História de líder do Femen deve servir de exemplo e inspiração
Na terça-feira (24), a cofundadora do movimento Femen, a ucraniana Oksana Shachko, 31, foi encontrada sem vida em seu apartamento. Ela havia abandonado o grupo e se tornado pintora em Paris
Como todo bom deprimido, li a notícia. Jovem, bonita. Militante desiludida, pintora em ascensão. O que aconteceu? Pesquisando reportagens antigas da imprensa francesa, entrevistas com amigos, posts nas redes sociais, um perfil foi se montando.
A família descobriu que, aos oito anos, Oksana era uma criança prodígio na pintura. Foi matriculada numa aula em que os colegas eram adultos.
Oksana conseguia se infiltrar nas igrejas de Kiev (por ser criança) para desenhar santos e mártires da iconografia cristã ortodoxa. Aos 12 anos, teria tido uma “crise de fé”. Ela pediu à mãe para ir para um convento para “se casar com Deus”. A mãe proibiu.
Aos 21, Oksana fez seu primeiro ato público pelo Femen na Ucrânia. Ela e algumas amigas ficaram de calcinha e sutiã para protestar contra a prostituição online.
Oksana pediu asilo político à França em 2013 e desde então vivia em Paris. Ela teve seu status de refugiada reconhecido após ser torturada por oficiais em Belarus em 2011, após um protesto do Femen. Ela e colegas teriam sido obrigadas e tirar toda a roupa numa floresta, tiveram combustível jogado sobre seus corpos por oficiais que ameaçavam atear fogo. Em seguida, tiveram os cabelos cortados à força.

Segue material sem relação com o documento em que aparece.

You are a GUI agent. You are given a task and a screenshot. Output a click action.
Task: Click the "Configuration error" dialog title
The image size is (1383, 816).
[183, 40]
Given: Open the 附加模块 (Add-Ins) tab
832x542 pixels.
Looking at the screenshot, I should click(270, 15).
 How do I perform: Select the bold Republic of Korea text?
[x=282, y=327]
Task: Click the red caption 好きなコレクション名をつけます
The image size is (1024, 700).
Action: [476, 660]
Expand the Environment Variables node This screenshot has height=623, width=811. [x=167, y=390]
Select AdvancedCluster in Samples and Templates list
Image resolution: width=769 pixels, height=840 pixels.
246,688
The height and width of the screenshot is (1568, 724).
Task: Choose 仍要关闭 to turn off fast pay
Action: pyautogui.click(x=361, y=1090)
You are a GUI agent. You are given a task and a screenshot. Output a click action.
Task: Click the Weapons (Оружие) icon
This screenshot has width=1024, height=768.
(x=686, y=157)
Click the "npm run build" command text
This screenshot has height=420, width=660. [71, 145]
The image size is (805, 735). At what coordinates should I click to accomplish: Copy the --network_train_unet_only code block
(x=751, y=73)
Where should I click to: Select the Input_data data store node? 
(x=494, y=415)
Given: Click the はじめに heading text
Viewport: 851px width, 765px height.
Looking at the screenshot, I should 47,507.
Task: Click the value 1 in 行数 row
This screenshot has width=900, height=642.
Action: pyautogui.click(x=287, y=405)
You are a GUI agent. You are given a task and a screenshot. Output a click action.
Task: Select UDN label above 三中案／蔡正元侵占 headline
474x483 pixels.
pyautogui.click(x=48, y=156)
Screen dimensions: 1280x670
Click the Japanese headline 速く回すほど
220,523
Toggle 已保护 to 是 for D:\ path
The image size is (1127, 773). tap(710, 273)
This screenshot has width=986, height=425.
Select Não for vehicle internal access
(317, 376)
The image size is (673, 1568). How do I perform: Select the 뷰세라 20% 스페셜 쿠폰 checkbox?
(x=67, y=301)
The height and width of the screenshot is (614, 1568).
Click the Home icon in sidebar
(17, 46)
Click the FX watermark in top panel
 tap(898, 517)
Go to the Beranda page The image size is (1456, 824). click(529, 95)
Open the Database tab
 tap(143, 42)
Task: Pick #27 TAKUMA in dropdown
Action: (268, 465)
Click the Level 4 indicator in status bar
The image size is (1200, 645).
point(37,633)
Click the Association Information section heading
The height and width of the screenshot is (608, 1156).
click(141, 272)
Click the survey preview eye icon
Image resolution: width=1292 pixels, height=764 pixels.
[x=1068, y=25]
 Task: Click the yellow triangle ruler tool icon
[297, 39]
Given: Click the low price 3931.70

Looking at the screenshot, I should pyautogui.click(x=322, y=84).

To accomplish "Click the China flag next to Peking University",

Viver na França não foi garantia de segurança: em 2014, um skinhead invadiu um clube em que o Femen promovia uma festa e esfaqueou duas pessoas enquanto procurava pelos “líderes” do movimento. Segundo amigos, Oksana se sentiu culpada pelo resto da vida.
Em 2015, ela se desentendeu com os caminhos tomados pelo grupo que criou e resolveu voltar a se expressar pela pintura. Os ícones religiosos bizantinos voltaram, mas transfigurados após tanto tempo de militância contra a opressão da mulher, a homofobia, a xenofobia e outras bandeiras. Sua arte é puro sacrilégio.
“Ao descobrir que ela foi do Femen, eu estava cético a princípio”, disse o curador Azad Asifovich. “Mas era uma artista de verdade, que dominava técnicas muito especiais.”
Mesmo com o modesto sucesso que lhe rendeu citações em jornais, a vida continuava difícil. A amiga Apolonia Breuil, com quem morou por cinco anos, disse ao jornal Libération que ela morava num cubículo com apenas um armário e sofria com a solidão.
Numa entrevista em 2016, Oksana disse: “Amo minha liberdade na França, mas não é fácil ser refugiado, não poder ver minha família, minha mãe. O conflito na Ucrânia [alimentado por grupos pró-Rússia financiados por Putin] também não ajuda. Tive que encontrar novos amigos, a viver numa nova sociedade”.
Oksana, descrita como “sem medo e vulnerável” por uma colega de Femen, tentou suicídio duas vezes nos últimos anos. Exilada, sem ideologia, sem turma e sem dinheiro, sucumbiu à doença da depressão antes que pudesse ser ajudada (ou apesar da ajuda).
O mundo perdeu uma guerreira (concorde-se ou não com sua ideologia) “cujas cicatrizes estavam nas telas”, segundo crítico de arte do Le Parisien.
Que a sua história sirva de exemplo para quem ainda evita se cuidar da melhor maneira possível. E que também sirva de inspiração para quem acha que deve-se lutar por alguma coisa.